You’ll get the best comfort from a chair that’s the right size. A decent chair should just fit, like a good pair of shoes! Ergonomic chairs will have many adjustments to help you make it fit, but this can also be confusing when working out what they all do, so check dimensions.
Good lumbar support is essential in my book, and it does not have to be adjustable. A well-designed backrest will encourage you to sit properly, but this will only work if you have the right-sized seat. Don’t just focus on back support either, the posterior is equally important.

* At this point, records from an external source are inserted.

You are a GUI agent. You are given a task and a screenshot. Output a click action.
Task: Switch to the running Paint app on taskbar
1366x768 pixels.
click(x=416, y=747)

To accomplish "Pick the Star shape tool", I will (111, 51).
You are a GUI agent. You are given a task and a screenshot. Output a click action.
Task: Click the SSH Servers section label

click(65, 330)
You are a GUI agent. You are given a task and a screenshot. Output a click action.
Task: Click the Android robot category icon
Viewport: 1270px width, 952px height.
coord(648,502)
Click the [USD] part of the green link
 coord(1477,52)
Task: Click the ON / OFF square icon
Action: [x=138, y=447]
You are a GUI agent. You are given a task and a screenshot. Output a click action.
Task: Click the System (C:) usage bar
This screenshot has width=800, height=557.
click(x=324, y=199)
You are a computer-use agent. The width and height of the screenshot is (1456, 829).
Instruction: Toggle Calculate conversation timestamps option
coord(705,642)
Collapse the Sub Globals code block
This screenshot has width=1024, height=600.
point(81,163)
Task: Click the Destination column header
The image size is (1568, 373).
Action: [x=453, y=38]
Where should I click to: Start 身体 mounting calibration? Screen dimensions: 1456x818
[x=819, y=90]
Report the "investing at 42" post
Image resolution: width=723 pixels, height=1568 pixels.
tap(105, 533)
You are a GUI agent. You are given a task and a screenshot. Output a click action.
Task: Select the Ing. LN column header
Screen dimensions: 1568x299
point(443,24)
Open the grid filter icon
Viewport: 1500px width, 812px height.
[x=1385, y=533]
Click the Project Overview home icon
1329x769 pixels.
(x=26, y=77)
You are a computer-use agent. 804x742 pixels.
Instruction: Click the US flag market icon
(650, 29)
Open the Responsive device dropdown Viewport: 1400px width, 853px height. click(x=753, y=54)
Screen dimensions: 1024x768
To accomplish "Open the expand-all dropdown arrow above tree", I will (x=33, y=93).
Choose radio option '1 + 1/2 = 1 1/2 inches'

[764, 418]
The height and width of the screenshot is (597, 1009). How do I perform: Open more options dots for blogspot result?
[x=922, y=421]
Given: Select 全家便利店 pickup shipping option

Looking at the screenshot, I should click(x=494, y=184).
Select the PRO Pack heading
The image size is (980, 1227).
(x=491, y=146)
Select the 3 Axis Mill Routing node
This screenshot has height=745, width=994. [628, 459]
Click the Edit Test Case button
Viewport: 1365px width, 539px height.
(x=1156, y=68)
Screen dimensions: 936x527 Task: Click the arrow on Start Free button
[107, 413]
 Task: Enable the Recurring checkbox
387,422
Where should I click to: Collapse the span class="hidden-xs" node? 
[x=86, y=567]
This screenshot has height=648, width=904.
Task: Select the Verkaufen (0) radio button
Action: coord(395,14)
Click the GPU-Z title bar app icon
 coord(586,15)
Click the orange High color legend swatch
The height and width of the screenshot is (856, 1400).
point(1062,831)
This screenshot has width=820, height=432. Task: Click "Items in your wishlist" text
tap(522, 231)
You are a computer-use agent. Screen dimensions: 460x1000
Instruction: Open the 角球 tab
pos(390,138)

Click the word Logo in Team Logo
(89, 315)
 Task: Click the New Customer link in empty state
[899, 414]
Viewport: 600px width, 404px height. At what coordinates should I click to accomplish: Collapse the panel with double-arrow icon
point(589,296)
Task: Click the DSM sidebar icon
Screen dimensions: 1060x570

Unless you’re the type that gets up and down a lot throughout your day, then a balanced movement that moves with you is an essential option to look for. Chairs are not magic and sitting static for too long will make even a good chair feel uncomfortable on occasion. A free-float mechanism sounds comfortable, so if the budget allows make sure you tick that box.
Function over form would always have been my advice. However, there are plenty of amazing-looking ergonomic chairs available today. As a rule, the shape should contour the body so avoid minimalist design or overly bulbous back cushions, as these typically force you into an awkward posture.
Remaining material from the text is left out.